**FONTE:**
* * * * *

Nestes termos e nos melhores de Direito, o Acórdão de 15.JUN/201 1 deve ser revogado e substituído por outro que, no sentido da factualidade carreada para os autos, absolva o arguido da prática dos crimes de que estava acusado, ou, se assim superiormente se não entender, a aplicação de pena que se não ataste dos mínimos previstos na respectiva moldura penal, ou no mínimo, a redução substancial da pena aplicada pelo Tribunal a quo».
3.
O Ministério Público em 1ª instância respondeu ao recurso, defendendo que: «1- A Prova produzida sustenta a condenação, não sendo prova indirecta.
2-Mas, ainda que o fosse, tal seria admissível.
3- Não subsiste qualquer erro notório na apreciação da prova ou insuficiência da matéria provada para a decisão recorrida e alcançada.
4- A pena não é excessiva, sendo justa e equilibrada e não foram violadas quaisquer normas legais, designadamente as apontadas pelo recorrente.
5- A pena imposta era exigida face aos vastos antecedentes criminais do arguido: princípios de prevenção especial e geral das penas.
6- A decisão recorrida não enferma de qualquer vício ou imperfeição técnica que a torne impugnável.
7- Deve, pois, ser TOTALMENTE negado provimento ao recurso e ser mantida, nos seus precisos termos a decisão recorrida».
4.
Admitido o recurso e subidos os autos a este Tribunal da Relação, o Exmº Procurador-Geral Adjunto pronunciou-se, a fls. 498, no sentido de que o recurso não merece provimento.
5.

* * * * *

**EXTRATO DE DADOS:**
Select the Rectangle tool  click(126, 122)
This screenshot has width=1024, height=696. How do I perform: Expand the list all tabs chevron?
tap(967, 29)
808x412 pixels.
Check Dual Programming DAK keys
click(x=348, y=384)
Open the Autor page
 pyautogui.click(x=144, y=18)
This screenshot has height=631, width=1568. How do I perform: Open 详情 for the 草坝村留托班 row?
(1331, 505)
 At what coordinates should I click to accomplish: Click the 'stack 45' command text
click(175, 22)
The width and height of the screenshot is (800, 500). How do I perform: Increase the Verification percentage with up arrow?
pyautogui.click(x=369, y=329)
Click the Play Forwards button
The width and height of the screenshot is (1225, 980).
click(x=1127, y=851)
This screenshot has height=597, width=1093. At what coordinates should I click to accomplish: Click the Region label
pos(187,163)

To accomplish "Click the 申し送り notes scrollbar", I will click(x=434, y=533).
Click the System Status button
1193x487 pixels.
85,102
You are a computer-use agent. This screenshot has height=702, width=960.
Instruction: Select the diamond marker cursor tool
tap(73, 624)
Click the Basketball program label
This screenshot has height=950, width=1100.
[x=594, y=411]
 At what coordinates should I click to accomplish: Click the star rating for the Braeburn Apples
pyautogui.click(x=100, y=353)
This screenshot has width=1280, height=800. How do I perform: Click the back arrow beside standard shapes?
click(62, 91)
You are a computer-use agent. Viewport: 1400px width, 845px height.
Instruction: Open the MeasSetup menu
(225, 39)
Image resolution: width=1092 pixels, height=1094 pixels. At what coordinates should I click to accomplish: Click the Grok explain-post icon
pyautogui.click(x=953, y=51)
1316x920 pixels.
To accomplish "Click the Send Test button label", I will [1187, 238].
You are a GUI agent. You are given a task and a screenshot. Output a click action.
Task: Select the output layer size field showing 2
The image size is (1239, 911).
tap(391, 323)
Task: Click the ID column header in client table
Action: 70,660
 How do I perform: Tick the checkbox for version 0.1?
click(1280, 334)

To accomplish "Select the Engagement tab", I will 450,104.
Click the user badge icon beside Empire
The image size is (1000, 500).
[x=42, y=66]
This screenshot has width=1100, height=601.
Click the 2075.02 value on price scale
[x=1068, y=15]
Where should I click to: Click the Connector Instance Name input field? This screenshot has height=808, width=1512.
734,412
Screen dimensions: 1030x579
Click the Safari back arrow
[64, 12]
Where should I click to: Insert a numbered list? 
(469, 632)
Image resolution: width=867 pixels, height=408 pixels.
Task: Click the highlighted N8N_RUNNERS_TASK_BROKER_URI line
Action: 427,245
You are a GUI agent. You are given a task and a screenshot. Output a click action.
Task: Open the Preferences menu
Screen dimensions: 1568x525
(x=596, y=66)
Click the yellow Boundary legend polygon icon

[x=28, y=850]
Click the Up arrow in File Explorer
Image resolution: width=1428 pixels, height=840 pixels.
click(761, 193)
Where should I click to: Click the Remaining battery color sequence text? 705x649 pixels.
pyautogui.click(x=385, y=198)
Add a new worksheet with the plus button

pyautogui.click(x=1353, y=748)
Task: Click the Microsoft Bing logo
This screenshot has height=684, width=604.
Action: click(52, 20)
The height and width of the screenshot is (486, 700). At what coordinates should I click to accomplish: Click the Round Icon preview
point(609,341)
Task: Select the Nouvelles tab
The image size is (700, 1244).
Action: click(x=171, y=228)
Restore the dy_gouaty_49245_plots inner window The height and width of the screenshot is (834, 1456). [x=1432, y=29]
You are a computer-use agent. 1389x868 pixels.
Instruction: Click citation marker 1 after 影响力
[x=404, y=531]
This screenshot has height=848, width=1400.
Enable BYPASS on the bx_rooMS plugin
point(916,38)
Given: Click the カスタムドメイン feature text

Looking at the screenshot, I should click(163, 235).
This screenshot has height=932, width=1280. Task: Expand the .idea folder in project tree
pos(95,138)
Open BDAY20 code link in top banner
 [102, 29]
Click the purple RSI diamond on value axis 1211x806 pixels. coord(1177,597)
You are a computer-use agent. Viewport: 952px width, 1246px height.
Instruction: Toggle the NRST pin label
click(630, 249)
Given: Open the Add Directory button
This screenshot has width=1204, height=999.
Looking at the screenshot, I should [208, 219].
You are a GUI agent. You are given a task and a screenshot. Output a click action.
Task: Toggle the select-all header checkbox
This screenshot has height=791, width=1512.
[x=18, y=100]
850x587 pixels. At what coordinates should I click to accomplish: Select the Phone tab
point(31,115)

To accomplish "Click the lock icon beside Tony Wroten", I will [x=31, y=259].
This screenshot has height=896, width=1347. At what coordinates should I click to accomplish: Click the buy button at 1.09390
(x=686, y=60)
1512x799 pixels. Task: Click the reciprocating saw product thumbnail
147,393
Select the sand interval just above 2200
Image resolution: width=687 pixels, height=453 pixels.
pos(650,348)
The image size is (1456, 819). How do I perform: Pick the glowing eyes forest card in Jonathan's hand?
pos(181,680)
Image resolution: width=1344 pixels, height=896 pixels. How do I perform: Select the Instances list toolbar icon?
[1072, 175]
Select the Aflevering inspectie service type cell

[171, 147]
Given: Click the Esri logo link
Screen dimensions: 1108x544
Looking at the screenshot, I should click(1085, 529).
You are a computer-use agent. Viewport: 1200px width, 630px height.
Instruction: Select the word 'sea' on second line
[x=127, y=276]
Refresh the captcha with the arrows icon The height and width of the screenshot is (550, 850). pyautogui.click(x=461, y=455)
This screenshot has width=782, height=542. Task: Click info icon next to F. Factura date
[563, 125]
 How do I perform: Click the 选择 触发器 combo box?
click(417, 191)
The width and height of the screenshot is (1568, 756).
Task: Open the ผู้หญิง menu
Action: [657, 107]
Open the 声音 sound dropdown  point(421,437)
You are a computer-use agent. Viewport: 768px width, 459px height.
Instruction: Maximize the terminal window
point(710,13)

* * * * *

**INSTRUÇÕES:**
**A.** Segundo a fonte, a que folhas dos autos se pronunciou o Procurador-Geral Adjunto?
**B.** Resuma a fonte em três frases.
**C.** Reproduza o trecho da fonte que começa nas palavras "O Ministério Público" e termina depois de "a torne impugnável.".
As entradas constituem material à parte, sem relação com a fonte.

**RESPOSTAS POR ORDEM:**
**A.** A fls. 498.

**B.** O recurso pede a revogação do acórdão e a absolvição do arguido ou, em alternativa, uma pena nos mínimos da moldura penal ou substancialmente reduzida. O Ministério Público em 1ª instância respondeu que a prova sustenta a condenação, que a decisão não enferma de vício e que a pena, justa e exigida pelos vastos antecedentes criminais do arguido, deve ser mantida. Subidos os autos ao Tribunal da Relação, o Procurador-Geral Adjunto pronunciou-se no sentido de que o recurso não merece provimento.

**C.**
O Ministério Público em 1ª instância respondeu ao recurso, defendendo que: «1- A Prova produzida sustenta a condenação, não sendo prova indirecta.
2-Mas, ainda que o fosse, tal seria admissível.
3- Não subsiste qualquer erro notório na apreciação da prova ou insuficiência da matéria provada para a decisão recorrida e alcançada.
4- A pena não é excessiva, sendo justa e equilibrada e não foram violadas quaisquer normas legais, designadamente as apontadas pelo recorrente.
5- A pena imposta era exigida face aos vastos antecedentes criminais do arguido: princípios de prevenção especial e geral das penas.
6- A decisão recorrida não enferma de qualquer vício ou imperfeição técnica que a torne impugnável.